PYNQ DDR+DMA for Arrays (not streams!)

Hello all,
I’m new to FPGAs and currently trying to implement the following top function:

int fit(float I[N][d], float b[N], float x[N], float p[N], float q[N], float r[N], float lambda, float gamma) {

#pragma HLS INTERFACE m_axi bundle=inI port=I
#pragma HLS INTERFACE m_axi bundle=inb port=b
#pragma HLS INTERFACE m_axi bundle=inx port=x
#pragma HLS INTERFACE m_axi bundle=inp port=p
#pragma HLS INTERFACE m_axi bundle=inr port=r
#pragma HLS INTERFACE m_axi bundle=inq port=q
#pragma HLS INTERFACE s_axilite port=lambda
#pragma HLS INTERFACE s_axilite port=gamma
#pragma HLS INTERFACE s_axilite port=return

I tried implementing the hardware as in the pdf, and it works functionally! but very very slow!
design_1_fit.pdf (79.6 KB)

In Vitis HLS, it was estimated to be 1 second for 100Mhz
in reality, it is 6.5 seconds for 100Mhz.

I think the issue is that I didn’t use a DMA, but instead used the Xlnk() buffers as I saw in one tutorial.

from pynq import Overlay
from pynq import Xlnk #linux buffer to read/write axi
import numpy as np
import time

ol = Overlay('design_1_fit.bit')
ol.download()
fit_ip = ol.fit

#create variables buffers
N = 1024
d = 16
I = Xlnk().cma_array(shape=(N,d), dtype=np.float32)
b = Xlnk().cma_array(shape=(N,), dtype=np.float32)
x = Xlnk().cma_array(shape=(N,), dtype=np.float32)
r = Xlnk().cma_array(shape=(N,), dtype=np.float32)
p = Xlnk().cma_array(shape=(N,), dtype=np.float32)
q = Xlnk().cma_array(shape=(N,), dtype=np.float32)

#read data
z = np.zeros(N)
with open("d1024_16f.csv") as file_name:
    array = np.loadtxt(file_name, delimiter=",")

#assign data to buffers
np.copyto(I, array[:, 0:16])
np.copyto(b, array[:, 16])
np.copyto(x, z)
np.copyto(r, z)
np.copyto(p, z)
np.copyto(q, z)
fit_ip.write(0x00, 0x00)

# memeory addresses: 
# I: 0x18
fit_ip.write(0x18, I.physical_address)
# b: 0x24
fit_ip.write(0x24, b.physical_address)
# x: 0x30
fit_ip.write(0x30, x.physical_address)
# p: 0x3c
fit_ip.write(0x3c, p.physical_address)
# q: 0x48
fit_ip.write(0x48, q.physical_address)
# r: 0x54
fit_ip.write(0x54, r.physical_address)
# lambda: 0x60
fit_ip.write(0x60, 0x3f000000)
# Gamma: 0x68
fit_ip.write(0x68, 0x3dcccccd)

#start the ip and measure the time
fit_ip.write(0x00, 0x01)
t_start = time.time()
while fit_ip.read(0x00) & 0b10 != 0b10 :
    pass
t_stop = time.time()
print(t_stop-t_start)

print("Number of iterations " ,fit_ip.read(0x10)) #return of fit function
#output results
for i in range(N) :
    print(x[i])

Can anyone please help me on what ip blocks I need to save all of these vectors and matrix into DDR memory, and then make the ip talk directly with DDR, (maybe using DMA).
I tried looking for tutorials online, but all I could find is related to DMA with axis (streams). my design doesn’t use streams, and I’m still very confused on what all of the ip blocks mean.

I think you are taking the right approach.
However, you have 6 ports and you need to consider how data will be transferred - how much data is transferred on each port and what the sequence or data access pattern is. (By default) HLS tools won’t model DRAM latencies which will exist in your real system.
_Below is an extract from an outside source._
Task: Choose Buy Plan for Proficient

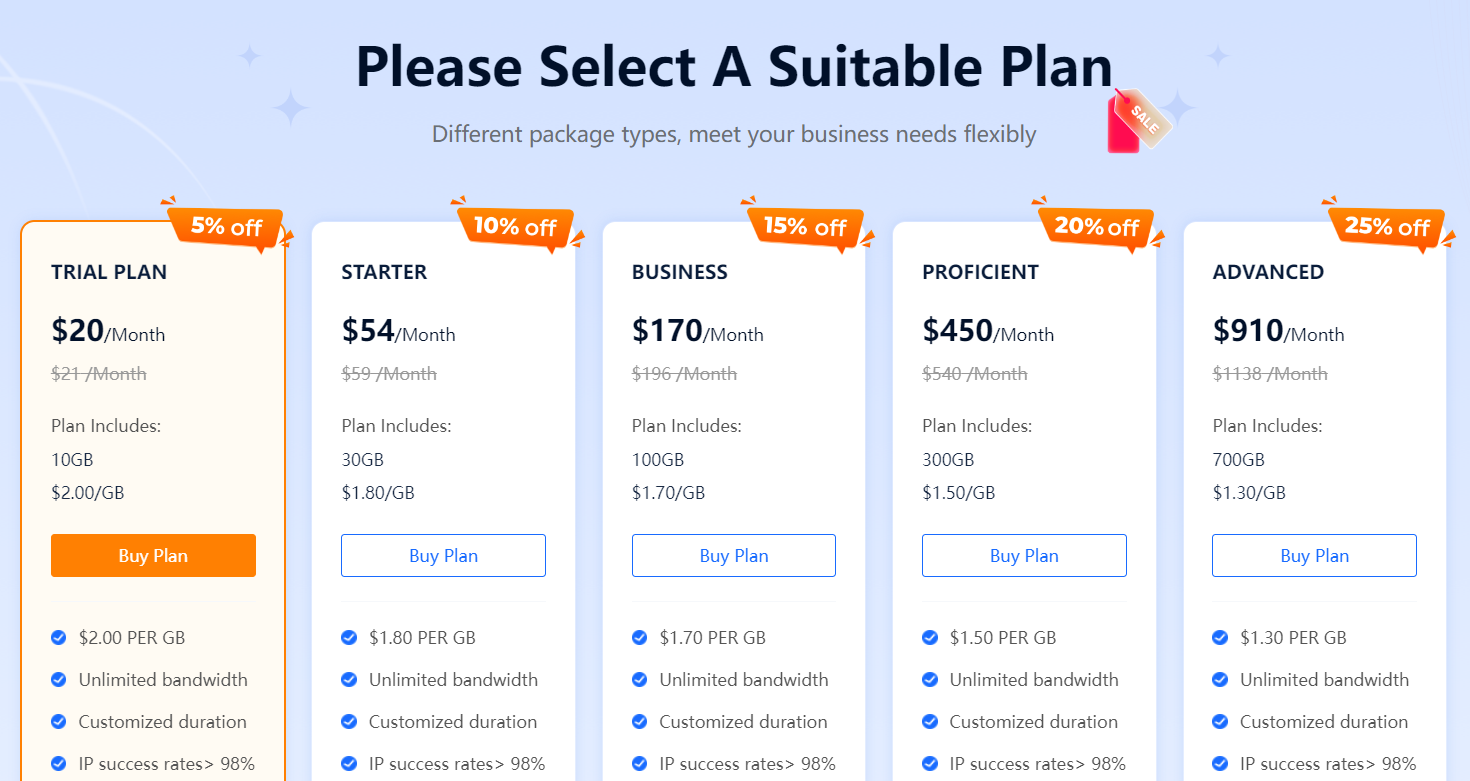Action: click(x=1024, y=556)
I expect you have contention between your ports which is causing slowdown.
E.g. if your design tries to do a simultaneous access to all 6 ports, they will have to be sequenced.

I’d suggest you study your data access patterns, and also put an ILA on your memory ports, and check how the data transfer is working.

Some questions:
Which version of HLS are you using?
How many HP ports did you enable, and how did you connect them?
i.e. How are your ports connected to the Zynq HP ports?
Are your ports 32-bit? If yes, can you widen to 64-bit and access to elements at a time? This would match the width of the Zynq HP ports and increase your bandwidth efficiency.

Cathal

Thank you for the reply!
basically, I only need 3 ports in parallel.
to answer your questions:

• I’m using Vitis HLS 2021.1.
• I enabled HP0 (as in the HW PDF attached in the post), I tried doing HP0 and HP2 together, but didn’t affect the performance.
• To be honest, I just used the auto connection, and it added two AXI interconnects (one for m_axi, and one for s_axilite and return).
• my data is float (32-bit) and it would worth widening to 64-bit, but it seems like an advanced thing for now!
  Right now, I can’t even figure out how to connect the DMA. The auto connection option didn’t generate a DMA. Only Axi interconnects. I will try using the ILA (didn’t know it exited before ^^)